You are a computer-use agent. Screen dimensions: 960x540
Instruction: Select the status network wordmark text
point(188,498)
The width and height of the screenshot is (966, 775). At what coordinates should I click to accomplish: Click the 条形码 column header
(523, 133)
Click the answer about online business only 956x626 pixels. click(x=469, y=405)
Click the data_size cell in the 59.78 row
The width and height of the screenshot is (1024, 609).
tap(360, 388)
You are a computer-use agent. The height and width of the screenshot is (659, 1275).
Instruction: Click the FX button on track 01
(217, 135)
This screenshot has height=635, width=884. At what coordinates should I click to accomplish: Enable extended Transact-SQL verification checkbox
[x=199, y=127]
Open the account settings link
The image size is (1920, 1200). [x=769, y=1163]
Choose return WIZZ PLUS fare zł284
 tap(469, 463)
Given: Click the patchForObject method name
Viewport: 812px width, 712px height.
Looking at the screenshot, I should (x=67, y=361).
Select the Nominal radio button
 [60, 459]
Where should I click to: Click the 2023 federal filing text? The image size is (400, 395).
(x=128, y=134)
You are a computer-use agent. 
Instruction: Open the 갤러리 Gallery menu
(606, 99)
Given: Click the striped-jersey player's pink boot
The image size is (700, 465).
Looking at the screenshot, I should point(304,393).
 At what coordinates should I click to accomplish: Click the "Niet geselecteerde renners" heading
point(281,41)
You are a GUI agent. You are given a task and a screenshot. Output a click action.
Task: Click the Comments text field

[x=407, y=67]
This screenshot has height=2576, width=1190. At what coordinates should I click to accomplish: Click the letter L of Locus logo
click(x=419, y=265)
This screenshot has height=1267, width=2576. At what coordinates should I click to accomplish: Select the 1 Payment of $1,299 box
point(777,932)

▶ _Task_
In the listing above, find the line with "Choose return WIZZ PLUS fare zł284" and the line with "Given: Click the striped-jersey"; set down exactly those two lines and every line between them, nothing more.

▶ _Output for this task_
Choose return WIZZ PLUS fare zł284
 tap(469, 463)
Given: Click the patchForObject method name
Viewport: 812px width, 712px height.
Looking at the screenshot, I should (x=67, y=361).
Select the Nominal radio button
 [60, 459]
Where should I click to: Click the 2023 federal filing text? The image size is (400, 395).
(x=128, y=134)
You are a computer-use agent. 
Instruction: Open the 갤러리 Gallery menu
(606, 99)
Given: Click the striped-jersey player's pink boot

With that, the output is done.